◆ **Task instructions**:
1. In the text about the LNG truck-loading terminal, what happens if a disturbance situation occurs while a truck is loading?
2. List every person named in the text about the LNG truck-loading terminal.

DNA Integrated Operations is in use in the control room. Operators are able to see which truck companies are coming at what time. If necessary, the operators can book a free slot in the loading dock for service work, for instance. Additionally, more trucks can be clearly served when they don’t have to wait.
“One of the benefits for us and for our logistics companies is that when using Integrated Operations, we no longer have trucks lining up any more. The delivery truck drivers know when to arrive because they have their own loading slot in the system. It allows them to plan their deliveries more effectively. Also, our intention is to reduce idle time. The entire booking system has streamlined our actions. We do not have to do manual work and fill in Excel sheets. On the whole, it has been a very meaningful investment,” says Marko Kontio.
Jani Hautaluoma, Senior Business Manager, LNG and Renewable Gas, from Valmet, explains: “This terminal is the first to reverse the supply chain. Loadings are not waiting for orders from the enterprise resource planning (ERP) system. Instead, they come directly from our DNA Integrated Operations and then go to the ERP. This has resulted in a huge improvement in operational efficiency. Also, congestion peaks can be optimized.”
When a truck starts to load LNG, Tuomas explains using the automation system’s display how the flow rate starts to increase. He also notices the pressure of the emergency shutdown (ESD) link that is connected to the truck. If a disturbance situation should occur, the pressure in the link will be lost, and the valve will be closed. At the moment, there are two loading docks in use for the trucks.

◆ **Extracted data**:

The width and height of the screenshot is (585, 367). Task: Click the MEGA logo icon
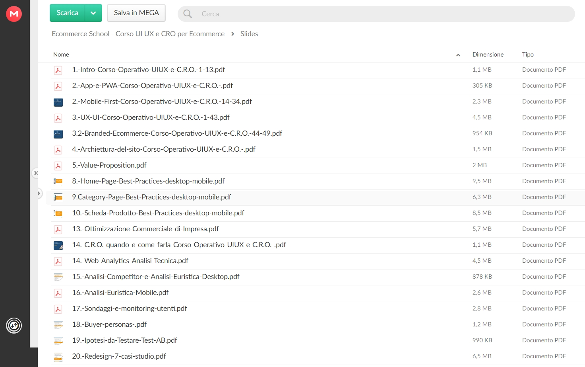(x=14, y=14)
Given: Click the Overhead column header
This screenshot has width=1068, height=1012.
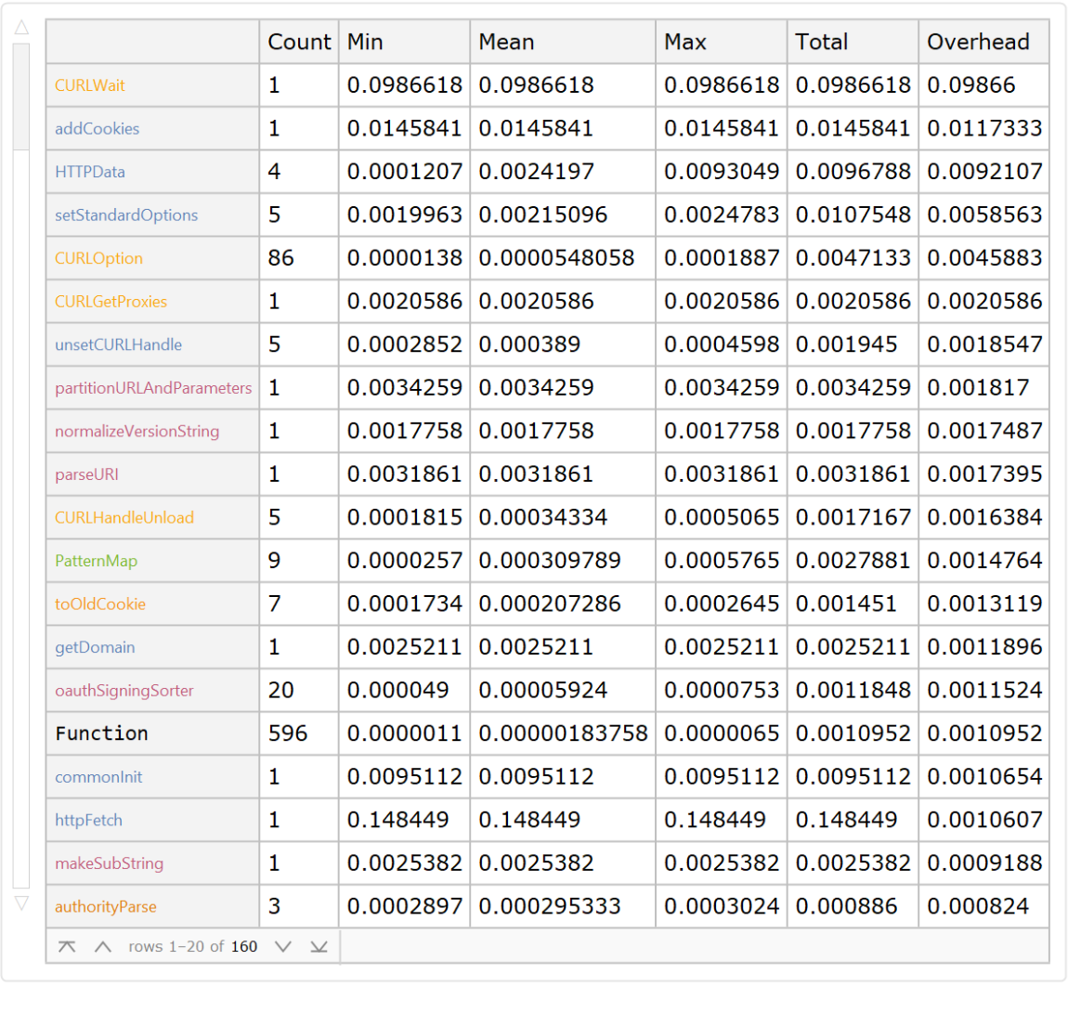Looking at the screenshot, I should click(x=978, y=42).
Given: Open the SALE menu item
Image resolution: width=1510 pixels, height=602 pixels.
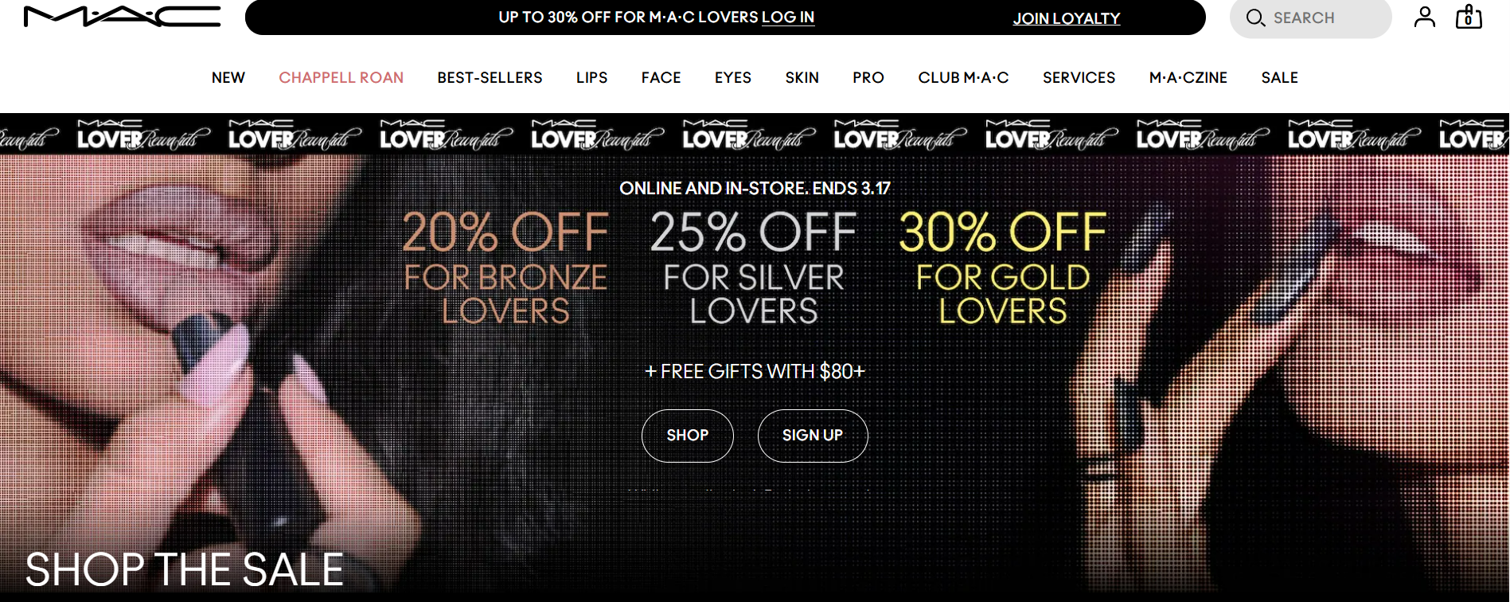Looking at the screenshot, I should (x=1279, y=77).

◆ **Task-by-task solutions**:
1. The pressure in the emergency shutdown (ESD) link is lost and the valve is closed.

2. Marko Kontio, Jani Hautaluoma, Tuomas